AE Agent

Using local models (Ollama / LM Studio)

Run an AI model entirely on your own machine — free, private, and offline. AE Agent connects to Ollama, LM Studio, or any OpenAI-compatible endpoint running locally. Nothing leaves your computer.

Local models are great for privacy and zero cost, but tool-use quality varies by model. For Agent mode, use a capable recent model — llama3.1 or newer, or qwen2.5 or newer. Smaller or older models may struggle to call tools reliably.

Ollama

1

Install Ollama

Download and install Ollama for your OS from ollama.com/download. It runs a local server at http://localhost:11434.
2

Pull and run a model

From a terminal, pull a tool-capable model and start it:
ollama run llama3.1
The first run downloads the model. After that it stays available locally.
3

Connect it in AE Agent

Open Settings → Local AI, set the URL to:
http://localhost:11434
Click Detect models. AE Agent lists every model you've pulled. Pick one — it appears in the model picker under Local.

LM Studio

1

Install and load a model

Install LM Studio from lmstudio.ai, download a model from its library, and load it.
2

Start the local server

In LM Studio, open the Local Server tab and start it. It exposes an OpenAI-compatible endpoint at http://localhost:1234.
3

Connect it in AE Agent

In Settings → Local AI, set the URL to:
http://localhost:1234
Click Detect models and select your loaded model.

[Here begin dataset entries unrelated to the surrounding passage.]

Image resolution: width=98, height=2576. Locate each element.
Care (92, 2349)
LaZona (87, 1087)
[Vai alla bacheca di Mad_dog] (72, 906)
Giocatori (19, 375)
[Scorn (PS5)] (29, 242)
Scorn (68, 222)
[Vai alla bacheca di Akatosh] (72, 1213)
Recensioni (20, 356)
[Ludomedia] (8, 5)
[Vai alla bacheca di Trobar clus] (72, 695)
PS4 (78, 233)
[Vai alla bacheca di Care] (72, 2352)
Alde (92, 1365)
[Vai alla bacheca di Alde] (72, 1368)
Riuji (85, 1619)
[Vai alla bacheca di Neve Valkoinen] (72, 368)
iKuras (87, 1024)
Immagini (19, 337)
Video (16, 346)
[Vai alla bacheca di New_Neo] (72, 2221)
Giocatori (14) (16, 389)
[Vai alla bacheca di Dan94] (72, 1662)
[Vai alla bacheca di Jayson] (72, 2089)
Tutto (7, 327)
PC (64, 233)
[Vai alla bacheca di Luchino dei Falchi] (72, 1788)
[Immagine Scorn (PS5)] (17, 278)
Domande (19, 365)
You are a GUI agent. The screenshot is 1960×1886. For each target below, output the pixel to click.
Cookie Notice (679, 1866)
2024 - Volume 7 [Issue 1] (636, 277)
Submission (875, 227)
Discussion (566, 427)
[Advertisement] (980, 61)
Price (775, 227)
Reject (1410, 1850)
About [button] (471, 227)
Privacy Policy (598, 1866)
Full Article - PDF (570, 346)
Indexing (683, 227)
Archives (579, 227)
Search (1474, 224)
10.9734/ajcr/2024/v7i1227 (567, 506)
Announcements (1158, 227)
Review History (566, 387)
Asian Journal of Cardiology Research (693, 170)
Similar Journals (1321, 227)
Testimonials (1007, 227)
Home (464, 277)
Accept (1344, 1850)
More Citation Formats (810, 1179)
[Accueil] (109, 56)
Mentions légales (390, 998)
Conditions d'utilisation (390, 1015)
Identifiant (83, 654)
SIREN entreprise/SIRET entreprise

Custom OpenAI-compatible endpoints

Any server that speaks the OpenAI chat-completions API works the same way. Enter its base URL in Settings → Local AI and click Detect models. This covers self-hosted runtimes like llama.cpp's server, vLLM, and similar.

Default endpoints

Ollamahttp://localhost:11434
LM Studiohttp://localhost:1234
CustomYour OpenAI-compatible base URL
If Detect models finds nothing, confirm the local server is actually running and the URL/port matches. A model also has to be pulled (Ollama) or loaded (LM Studio) before it shows up.